Sometimes I'm shocked by the stupidity/ineptitude of my coworkers. I hold to the belief that if you're put in charge of something then you should understand the thing of which you are in charge. That's logical right? No one would put me in charge of Accounting. I'm not an accountant. I wouldn't know what to do. Yet I see people around me involved in areas they know nothing about, and are basically to stupid to really understand. I use "stupid" to also mean lazy, ignorant, unambitious... I want to feel like it's their fault. I hold people responsible for their actions or inactions, and telling your boss "hey, I have no idea what this is or what you want me to do" is an action. Not telling your boss that you don't have a fucking clue is an inaction. See what I did there?

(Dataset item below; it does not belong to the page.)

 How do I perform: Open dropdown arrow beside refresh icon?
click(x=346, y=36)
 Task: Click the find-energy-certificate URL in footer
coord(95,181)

It just pisses me off. Especially when they come to me because they don't understand it. I ask, "have you looked at google.com? I hear they have a lot of monkeys typing information there..." They look at me blankly and I can see the shape of their souls. They're sheep. Cattle. Ready to be led down the slaughter chute. I just don't understand it.

I'm getting a little short on time. I've got a meeting coming up. Wellllllll more of a working meeting. What I'd REALLY like it to be is a meeting where I get to shove my cock up Kristin's ass. She's an assistant with a very nice ass. *laugh*

My memory of the day.... Let's see. Oh I have one for you. So the old g/f Michelle and I were alone in my apartment. We had just come in from a movie. Now she was short. 4'11 short. Luckily, when I was kneeling that put her full breasts right at eye level. So I dropped down and took advantage of that! Wouldn't you? Damn I wish I had a picture of her still that I could post (head dropped or blurred of course). So we're making out and I'm alternating between running my tongue over her thick nipples and licking her own tongue. Her pants come off and I don't have to go down too far before I'm eating her out. Her back against the wall, right foot planted on the ground with her left leg dangling over my shoulder as I glide my teasing tongue over her increasingly wet pussy. This was before we had actually had "penile penetration" LOL so I didn't get to fuck her. I did give her two very good orgasms. I can only tell they were good because of the screaming and her ending up slumped over my back. I carried her to the bed and turned her into a 69 with me on top. Even though I couldn't fuck her pussy, I did do a fair job of taking her mouth. We both loved that. With her being as excited as she was I didn't last long. Sometimes that can be an issue with me. The more excited the girl gets, the more excited I get. I really have to try hard to calm down or I'll blow after one or two strokes lol. Well this time that didn't both me and I didn't want to COMPLETELY crush her. So after giving her a third orgasm I came down her throat. Now I don't expect a woman to love or enjoy swallowing, I think it's a huge turn-on and a very pleasant surprise, but I'd never force her to do that or ask her to if I knew she didn't like it. Luckily Michelle did heh heh heh. She drained me and then we rolled over onto our sides and she kept sucking me until I was soft. We laid there for a few more minutes before she had to go. Memory complete *wink*

I keep forgetting to add a title

So I've said before that none of the names I'm using are real. That's true, but the first letters of the names ARE real. That way I can keep things straight.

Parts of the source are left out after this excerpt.